In subsequent articles contained in the special report on digital nomads, The Economist admits that it borrowed the term “nomad” to describe mobile workers from the Nomad Cafe in Oakland, CA, and from others such as Herbert Marshall McLuhan, Jacques Attali and others [“Nomads at last]. The Nomad Cafe’s owner opened his establishment to service “techno-bedouins.”
“As a word, vision and goal, modern urban nomadism has had the mixed blessing of a premature debut. In the 1960s and 70s Herbert Marshall McLuhan, the most influential media and communications theorist ever, pictured nomads zipping around at great speed, using facilities on the road and all but dispensing with their homes. In the 1980s Jacques Attali, a French economist who was advising president François Mitterrand at the time, used the term to predict an age when rich and uprooted elites would jet around the world in search of fun and opportunity, and poor but equally uprooted workers would migrate in search of a living. In the 1990s Tsugio Makimoto and David Manners jointly wrote the first book with ‘digital nomad’ in the title, adding the bewildering possibilities of the latest gadgets to the vision. But all of those early depictions and predictions of nomadism arguably missed the point. The mobile lifestyles currently taking shape around the world are nothing like those described in the old books.”

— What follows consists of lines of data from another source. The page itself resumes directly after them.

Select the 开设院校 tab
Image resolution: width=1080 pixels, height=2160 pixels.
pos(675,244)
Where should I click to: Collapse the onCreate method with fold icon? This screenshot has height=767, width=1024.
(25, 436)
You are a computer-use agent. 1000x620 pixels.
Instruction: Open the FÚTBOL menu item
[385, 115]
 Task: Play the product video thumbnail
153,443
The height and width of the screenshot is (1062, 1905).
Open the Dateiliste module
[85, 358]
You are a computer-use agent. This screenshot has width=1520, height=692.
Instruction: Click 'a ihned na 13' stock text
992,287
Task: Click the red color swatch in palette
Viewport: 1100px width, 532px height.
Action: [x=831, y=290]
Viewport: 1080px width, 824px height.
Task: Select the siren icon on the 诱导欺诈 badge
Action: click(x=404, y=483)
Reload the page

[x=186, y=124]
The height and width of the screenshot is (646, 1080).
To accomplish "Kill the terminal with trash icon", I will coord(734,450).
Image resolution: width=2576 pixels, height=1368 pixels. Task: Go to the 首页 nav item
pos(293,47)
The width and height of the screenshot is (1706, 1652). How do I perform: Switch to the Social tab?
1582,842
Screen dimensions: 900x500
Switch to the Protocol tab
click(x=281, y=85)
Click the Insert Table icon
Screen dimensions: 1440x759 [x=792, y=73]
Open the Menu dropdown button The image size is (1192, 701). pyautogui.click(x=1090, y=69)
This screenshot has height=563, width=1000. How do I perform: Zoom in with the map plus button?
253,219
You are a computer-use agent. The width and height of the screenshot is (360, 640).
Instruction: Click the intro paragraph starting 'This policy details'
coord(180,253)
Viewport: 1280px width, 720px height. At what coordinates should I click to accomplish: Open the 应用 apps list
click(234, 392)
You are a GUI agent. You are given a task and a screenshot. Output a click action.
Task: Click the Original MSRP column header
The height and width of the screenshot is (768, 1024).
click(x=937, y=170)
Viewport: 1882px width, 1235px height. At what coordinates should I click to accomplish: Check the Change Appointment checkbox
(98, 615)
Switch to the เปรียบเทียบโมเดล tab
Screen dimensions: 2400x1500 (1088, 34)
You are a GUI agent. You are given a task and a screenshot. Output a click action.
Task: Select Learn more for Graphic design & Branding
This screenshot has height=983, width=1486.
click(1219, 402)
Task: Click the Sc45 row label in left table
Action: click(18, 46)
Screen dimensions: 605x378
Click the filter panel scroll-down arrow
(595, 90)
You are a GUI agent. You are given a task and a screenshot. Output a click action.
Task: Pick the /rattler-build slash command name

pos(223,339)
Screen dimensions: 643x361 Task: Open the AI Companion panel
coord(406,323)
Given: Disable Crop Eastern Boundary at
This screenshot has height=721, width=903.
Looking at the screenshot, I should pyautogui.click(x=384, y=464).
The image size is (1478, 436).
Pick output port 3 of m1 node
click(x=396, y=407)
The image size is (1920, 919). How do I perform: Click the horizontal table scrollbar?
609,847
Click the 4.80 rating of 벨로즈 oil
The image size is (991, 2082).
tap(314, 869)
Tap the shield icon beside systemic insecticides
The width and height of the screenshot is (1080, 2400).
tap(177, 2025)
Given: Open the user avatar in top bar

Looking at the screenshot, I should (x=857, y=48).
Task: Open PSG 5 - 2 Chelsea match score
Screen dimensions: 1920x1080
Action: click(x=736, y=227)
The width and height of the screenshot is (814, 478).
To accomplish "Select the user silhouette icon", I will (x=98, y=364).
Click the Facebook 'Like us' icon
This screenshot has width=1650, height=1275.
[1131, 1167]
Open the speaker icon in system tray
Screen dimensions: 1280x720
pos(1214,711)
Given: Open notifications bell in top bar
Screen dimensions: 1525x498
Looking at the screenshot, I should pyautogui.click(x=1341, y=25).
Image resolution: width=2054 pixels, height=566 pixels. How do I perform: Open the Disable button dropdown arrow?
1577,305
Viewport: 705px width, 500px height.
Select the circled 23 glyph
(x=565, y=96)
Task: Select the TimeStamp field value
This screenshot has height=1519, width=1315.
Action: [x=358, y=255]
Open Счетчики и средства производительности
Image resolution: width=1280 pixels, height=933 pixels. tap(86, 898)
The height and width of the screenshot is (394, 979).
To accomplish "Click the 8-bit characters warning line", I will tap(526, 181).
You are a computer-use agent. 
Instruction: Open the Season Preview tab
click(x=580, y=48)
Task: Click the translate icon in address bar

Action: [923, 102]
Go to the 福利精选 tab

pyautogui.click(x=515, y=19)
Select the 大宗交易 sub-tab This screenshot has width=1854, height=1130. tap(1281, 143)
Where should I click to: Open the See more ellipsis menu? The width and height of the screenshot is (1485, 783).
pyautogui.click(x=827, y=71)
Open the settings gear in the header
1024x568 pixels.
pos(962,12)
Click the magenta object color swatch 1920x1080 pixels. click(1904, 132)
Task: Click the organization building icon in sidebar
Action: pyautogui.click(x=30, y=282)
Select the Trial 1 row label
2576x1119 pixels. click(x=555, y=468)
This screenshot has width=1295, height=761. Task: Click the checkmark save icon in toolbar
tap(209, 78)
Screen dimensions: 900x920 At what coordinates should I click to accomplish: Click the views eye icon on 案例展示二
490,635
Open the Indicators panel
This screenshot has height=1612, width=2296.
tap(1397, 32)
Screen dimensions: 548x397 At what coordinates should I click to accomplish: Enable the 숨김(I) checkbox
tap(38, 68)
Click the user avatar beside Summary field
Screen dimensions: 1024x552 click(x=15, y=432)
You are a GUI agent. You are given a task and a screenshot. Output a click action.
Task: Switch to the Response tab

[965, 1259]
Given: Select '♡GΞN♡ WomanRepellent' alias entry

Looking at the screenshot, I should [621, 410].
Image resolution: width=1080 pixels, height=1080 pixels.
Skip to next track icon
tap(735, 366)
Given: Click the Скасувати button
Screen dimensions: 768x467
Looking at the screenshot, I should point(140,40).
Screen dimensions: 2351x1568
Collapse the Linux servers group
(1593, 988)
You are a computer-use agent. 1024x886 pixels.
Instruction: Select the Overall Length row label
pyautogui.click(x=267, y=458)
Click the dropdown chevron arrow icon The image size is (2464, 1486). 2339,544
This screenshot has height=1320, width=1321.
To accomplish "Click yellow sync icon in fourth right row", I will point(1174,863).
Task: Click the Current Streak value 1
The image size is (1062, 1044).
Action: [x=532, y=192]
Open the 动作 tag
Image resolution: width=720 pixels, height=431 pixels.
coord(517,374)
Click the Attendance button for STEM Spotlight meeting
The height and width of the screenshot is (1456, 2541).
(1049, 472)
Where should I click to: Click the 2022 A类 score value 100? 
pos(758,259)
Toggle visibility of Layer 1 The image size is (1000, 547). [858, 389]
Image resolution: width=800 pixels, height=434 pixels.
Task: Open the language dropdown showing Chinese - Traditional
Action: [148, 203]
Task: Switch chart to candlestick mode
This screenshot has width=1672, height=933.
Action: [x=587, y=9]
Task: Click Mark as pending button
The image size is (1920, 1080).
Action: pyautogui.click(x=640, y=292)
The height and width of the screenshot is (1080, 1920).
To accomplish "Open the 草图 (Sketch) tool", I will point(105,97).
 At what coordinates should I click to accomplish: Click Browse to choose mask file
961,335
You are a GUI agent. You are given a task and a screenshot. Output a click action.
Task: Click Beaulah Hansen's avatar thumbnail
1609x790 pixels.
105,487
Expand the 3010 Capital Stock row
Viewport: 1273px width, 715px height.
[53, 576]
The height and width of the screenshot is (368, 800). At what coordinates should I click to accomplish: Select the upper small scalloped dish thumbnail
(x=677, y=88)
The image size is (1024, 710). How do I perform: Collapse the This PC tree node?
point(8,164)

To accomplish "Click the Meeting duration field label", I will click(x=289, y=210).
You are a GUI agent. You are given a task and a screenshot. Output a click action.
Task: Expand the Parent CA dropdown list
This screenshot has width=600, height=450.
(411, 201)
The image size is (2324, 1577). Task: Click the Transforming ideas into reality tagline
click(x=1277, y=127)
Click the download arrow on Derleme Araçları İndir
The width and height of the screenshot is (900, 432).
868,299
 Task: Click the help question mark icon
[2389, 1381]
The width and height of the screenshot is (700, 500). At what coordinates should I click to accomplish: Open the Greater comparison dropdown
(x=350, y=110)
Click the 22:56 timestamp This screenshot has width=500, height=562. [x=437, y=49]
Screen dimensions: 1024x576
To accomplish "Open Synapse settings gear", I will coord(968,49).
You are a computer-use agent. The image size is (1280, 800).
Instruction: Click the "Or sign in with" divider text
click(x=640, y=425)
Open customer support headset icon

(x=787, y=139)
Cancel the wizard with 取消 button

I’m not bold enough to predict how mobile technologies will change society only that they will. I can also state with certainty that most of the changes connectivity brings will be for the good. Nevertheless, the benefits will be laced with hazards. Telephones brought us both conversations with our loved ones and with telemarketers. The World Wide Web brought us both valuable information and pornography. Technology will continue to race ahead of regulations and connectivity is likely to restructure the fabric of society in yet to be determined ways. If we are wise, we will embrace the technology and legislate against its abuses. Efforts to restrict upstream content rather than downstream behavior will be alluring but illusive. There will always be critics of change and some individuals will always long for simpler days. Few of us, however, would really trade the benefits of modern technology if we fully recalled some of the challenges that existed in the good old days.